Worker evaluation based on time and presence. For most knowledge workers, their workplace still tends to be time and presence oriented, rather than results oriented. This means that employees are required – or simply preferred, whether intentionally or not – to show up at the office even if they don’t necessarily have to.
Even the employees themselves are aware of this, and 62% employees in one survey actually believe that their respective companies prefer that they physically show up for work.
Lack of lay understanding. Not everyone understands teleworking, and some people don’t even recognize it as “real work”, whatever that means. It’s a small hindrance, but it has its consequences – especially if those who misunderstand teleworking are your colleagues and clients. There are several myths surrounding teleworkers, often making them sound as if they were lazy, require a lot of ‘babysitting’ from supervisors, or are less loyal to the company. If the people you work with believe these myths, even slightly, their perception of you and your work changes. The sad thing is that in business, perception is important – no matter how flawed or misinformed the onlooker’s perspective may be.
Few mass-market telepresence products. While email and instant messaging serve their purpose, we can communicate even better with our clients and companies if affordable, high quality teleconferencing products were the norm. Affordability is important, otherwise corporations would be more hesitant to allow employees to telework if doing so would cost more. With reliable teleconferencing systems, we can still be teleworkers without losing “face time” with supervisors, colleagues, and other business contacts – perhaps allowing teleworking to appeal even to those who crave the social nature of traditional offices.
Data security needs improvement.
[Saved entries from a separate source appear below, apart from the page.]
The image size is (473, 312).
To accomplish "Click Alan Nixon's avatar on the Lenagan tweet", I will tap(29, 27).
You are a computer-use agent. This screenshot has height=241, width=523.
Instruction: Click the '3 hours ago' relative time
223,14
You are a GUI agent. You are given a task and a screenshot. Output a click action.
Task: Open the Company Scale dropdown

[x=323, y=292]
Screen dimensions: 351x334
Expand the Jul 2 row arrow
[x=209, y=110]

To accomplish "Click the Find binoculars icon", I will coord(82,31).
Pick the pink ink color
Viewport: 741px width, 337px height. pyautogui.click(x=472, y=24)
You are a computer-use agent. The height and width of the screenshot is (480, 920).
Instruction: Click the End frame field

Although organizations are now being open-minded about web working, there are still several things that are being overlooked, especially when it comes to data security, according to a recent survey:
“Another surprising finding in the survey was the lack of formal policies, operational procedures or training in place to educate their employees about the risk of data loss or to prevent or mitigate the risk of breaches of privacy or security regarding personal information.”
Source: “Risk at Home: Privacy and Security Risks in Telecommuting” from the Center for Democracy and Technology
As the survey shows, apart from the equipment itself, company standards, department accountability, and data security training would make web working a safer option for both the employee and the company. The fewer security vulnerabilities occur, the safer everyone will feel about the option to telework.
These obstacles might make web working more difficult, but with its increasing popularity comes the development of best practices, revisions of company policies, and the rise of innovative products. The numbers seem to be on our side, so we only have a few years to wait before this list of difficulties will be crossed out – and replaced with new ones.
What difficulties do you face as a web worker? How and when do you think you can overcome these difficulties?